I just visited Paris for the first time and had a very hard time coming back home. It’s a big understatement to say that I fell in love with the city. The delicious pastries, the amazing traditional bistro food cooked with passion, the tangible feeling of a long history everywhere you go, the excellent public transportation, the incredible museums and bookstores, … I could go on and on. I could see myself living a very happy life there.
When booking this trip (meant as an early celebration of our 10th wedding anniversary in 2011), I confess that I didn’t have many plans. Other than eating and walking all over the city, that is. Of course I might end up seeing the Eiffel Tower, the Arc de Triomphe, the Louvre, the Orsay, and all that, but I wasn’t really planning touristy activities. Whatever happened would have been fun, with one exception: there had to be one sure visit to the Père Lachaise cemetery. Why one would want to visit a cemetery on a romantic get away?
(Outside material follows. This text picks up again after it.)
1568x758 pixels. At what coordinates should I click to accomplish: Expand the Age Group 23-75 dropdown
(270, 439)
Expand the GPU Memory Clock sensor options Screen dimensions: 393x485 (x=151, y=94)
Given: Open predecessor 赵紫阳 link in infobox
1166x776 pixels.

You could probably try to psychoanalyze this to no end and you’d be wrong on most accounts, so I’ll give you a couple of clues.
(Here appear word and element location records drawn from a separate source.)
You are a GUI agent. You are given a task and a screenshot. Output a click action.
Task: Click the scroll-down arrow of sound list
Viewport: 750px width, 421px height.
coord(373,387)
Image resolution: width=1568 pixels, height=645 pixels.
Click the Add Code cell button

First, Dead Can Dance is one of my all time favorite music groups (I wouldn’t call them a “band”) and one of their most intriguing album covers was from Within The Realm of a Dying Sun. Ever since I learned that this sad but beautiful artwork was a mausoleum at Père Lachaise (back in the 80’s), I vowed to see it in person some day. Second, back when I was studying photography in the 90’s, I used to enjoying going out to look for unusual angles on unusual subjects; in that search, I visited cemeteries that would have interesting artwork. One of them, was the Hollywood Cemetery in Richmond, VA. At first, I was just attracted by the look of moss covered, decaying stone or cement (yes, I used to listen to a lot of goth/darkwave music). Later on, though, I started to enjoy the sense of peace in those places and developed an interest, if not the reverence, for the history and the lives of the people in those resting places. There’s quite a bit of sadness in a cemetery, but there’s also a sense that someone’s life left behind something tangible for us to appreciate even in the brief history contained in a epitaph, in their dates of birth and of passing. The melancholy mood is there, of course, that sense that humanity as a whole was diminished by a life that was extinguished. I discovered, though, that when I close my eyes in front a mausoleum, I feel inspired by the known or imagined contributions that those people would have left behind.
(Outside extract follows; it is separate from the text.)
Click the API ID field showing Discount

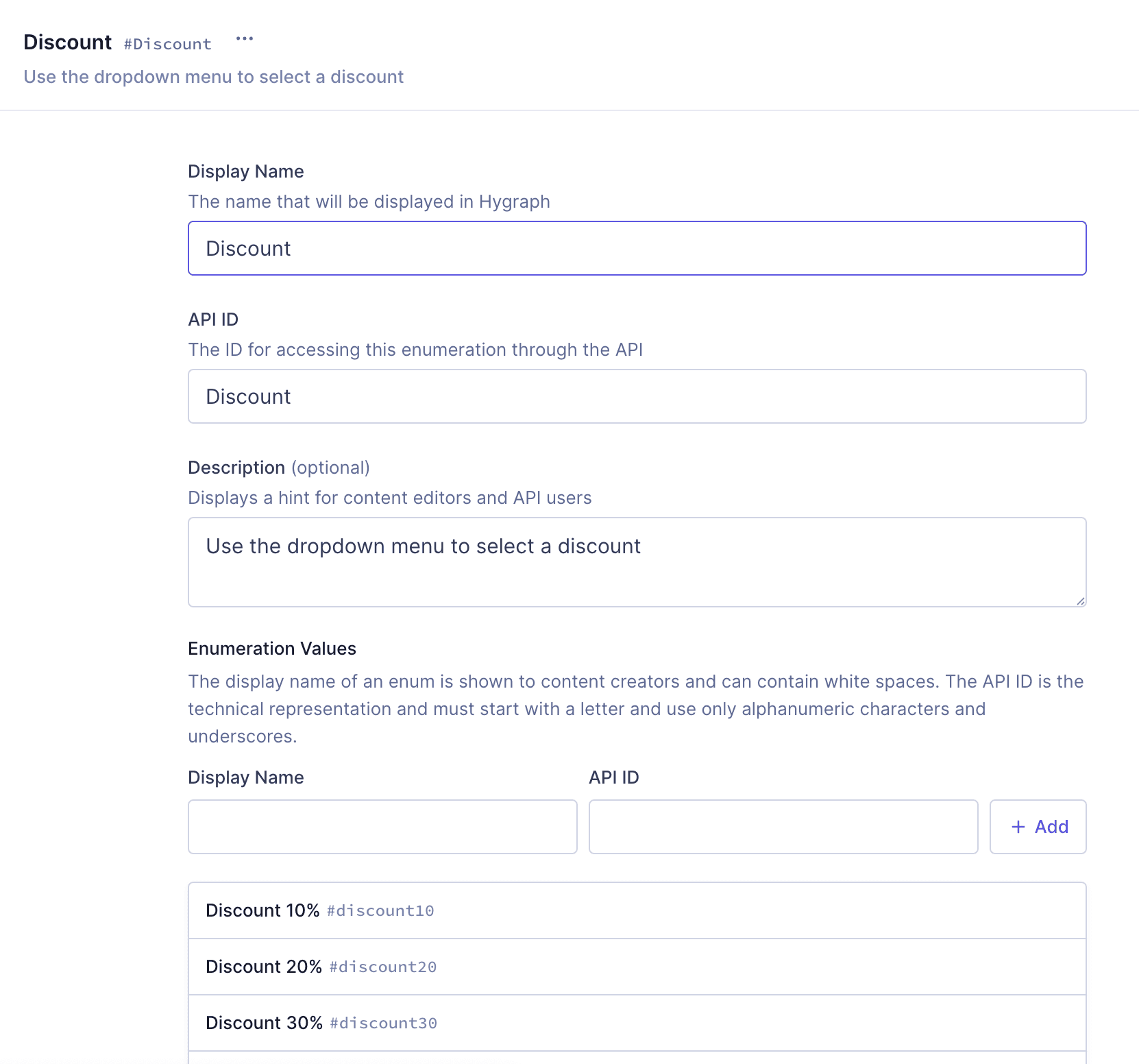click(636, 396)
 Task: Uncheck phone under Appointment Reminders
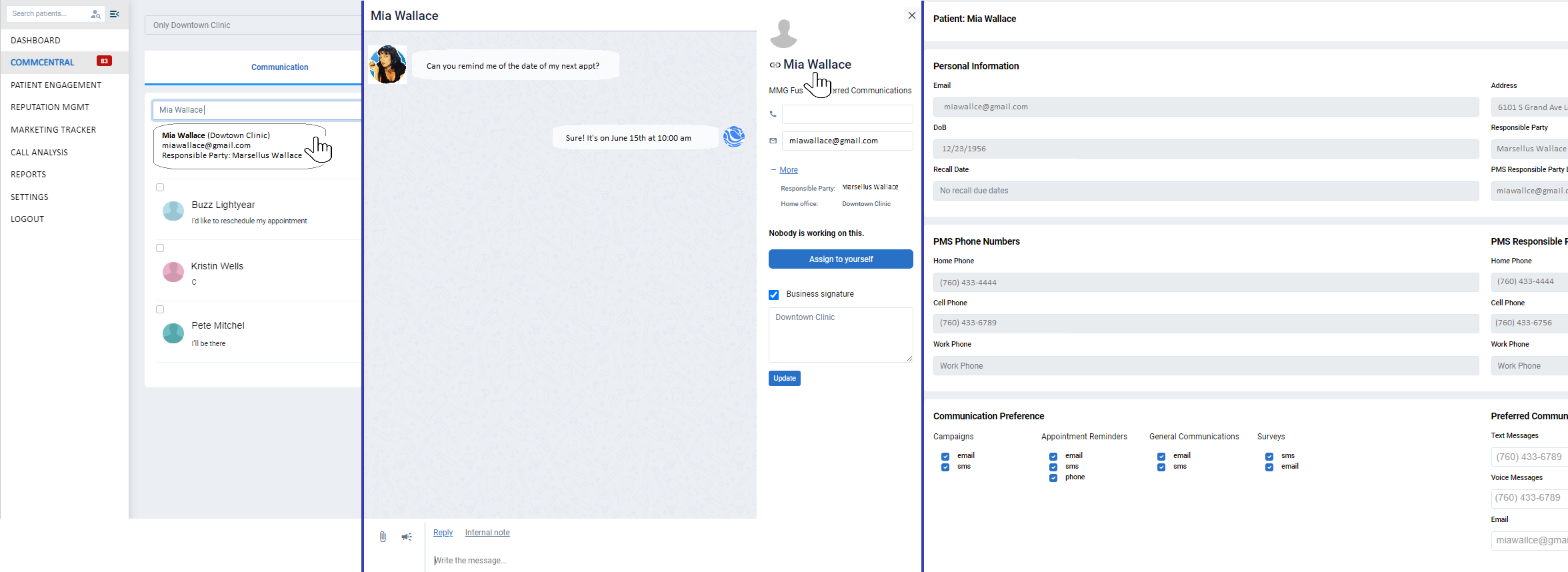1053,478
I’m really glad that in the midst of our time in gorgeous, but tourist mobbed, loud, and often hectic Paris, Lisa and I took a couple of hours to walk around serene Père Lachaise. We agreed that it turned out to be a very inspiring time for both of us. We paid homage to Jim Morrison, which on that day had his tombstone draped with a Brazilian flag. The sight inspired me to revisit my Doors music collection and to watch When You’re Strange, a great documentary from 2009 (which was actually being shown in theaters in Paris this summer). We also visited Oscar Wilde, one of my favorite writers, whose mausoleum is covered by red lipstick imprints. We tried to find Brillat-Savarin (“Tell me what you eat and I’ll tell you who you are”, author of The Phisiology of Taste quoted on the opening of the original Iron Chef), but got lost in the process.
The part of the visit that got us really down was the section reserved to honor the victims of the WWII holocaust. The appropriately stark and harrowing artwork is a slap on your face that gets you out of whatever romantic reveries you might be entertaining and reminds you that mankind is capable of creating horror as well as beauty.